Czyli jak zwykle darmowe gry są najdroższe. Stare poznańskie przysłowie "za darmo umarło" zawsze na czasie.
i jeszcze jeden powód by pluć na Bluehole za to co robią z PUBG , a raczej czego nie robią
@arachno
Ale zwróć uwagę, co generuje te zyski. Nie są to dopracowane gry dla jednego gracza a badziewne sieciówki nastawione na mikrotransakcje. Dla mnie jako gracza starszej daty(powoli dobijam do trzydziestki i wychowałem się na pierwszych COD'ach, MOH AA i GTA Vice City) jest to tragedia.

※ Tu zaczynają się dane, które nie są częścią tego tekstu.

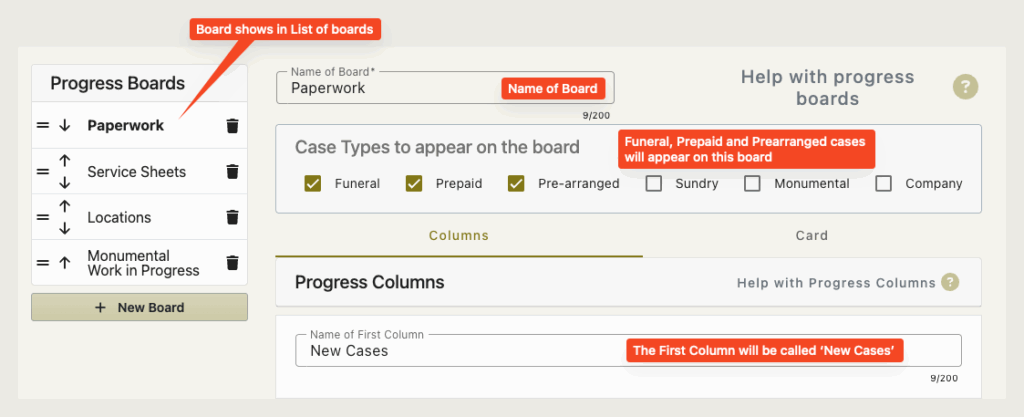Grab the Paperwork row reorder handle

Dla Ciebie też znajdą się produkcje godne pochylenia się nad nimi. To że większość gra w spłycone, proste, nieskomplikowane gry nie jest żadną nowością. Każde medium to przeżywało i przeżywa.
@arachno
A czytałeś tamten artykuł? Do końca? Nie pominąłeś ostatniego akapitu? ;)
Musiałem sprawdzić co to za gra jest na 2 miejscu. Tyle kasy, a nigdy o niej nie słyszałem.
To tylko pokazuje że nie ma sensu robić dobrych gier single tylko F2p wypchane mikropłatnościami, mam nadzieje że żaden Dev tego nie przeczyta.,
Gier F2P jest cała masa i nie każda zarabia tyle pieniędzy. Owszem, opłaca się robić takie gry o ile... będzie się miało szczęście i staną się z jakiegoś powodu popularne, natomiast dobre gry single player jakie np. tworzy sony, zawsze dadzą pewny zysk, a z pewnością pewniejszy niż F2P, których popularność zależy od szczęścia twórcy.
Współczuję nowemu pokoleniu graczy. Niezłe ich strzyga na tych nowoczesnych grach. 2 miliardy wyrwane nowoczesnym graczom nieźle. Nie wiem czy śmiać się czy płakać.
Każdy wydaje pieniądze na co ma ochotę. Taka gra to po prostu hobby. Gdyby ktoś wydawał setki złotych na kolekcję szachów to ok, a już na grę komputerową nie? Hipokryzja.
Nieno niech wydaje. Po to całe korporacje i systemy dojenia kasy powstają jak jest kogo strzyc to się strzyze. Frankowocze mi się przypomniały. Ja tylko z perspektywy osoby uswiadomionej piszę.
Nikt cię nie zmusza do kupowania, więc z czym masz problem?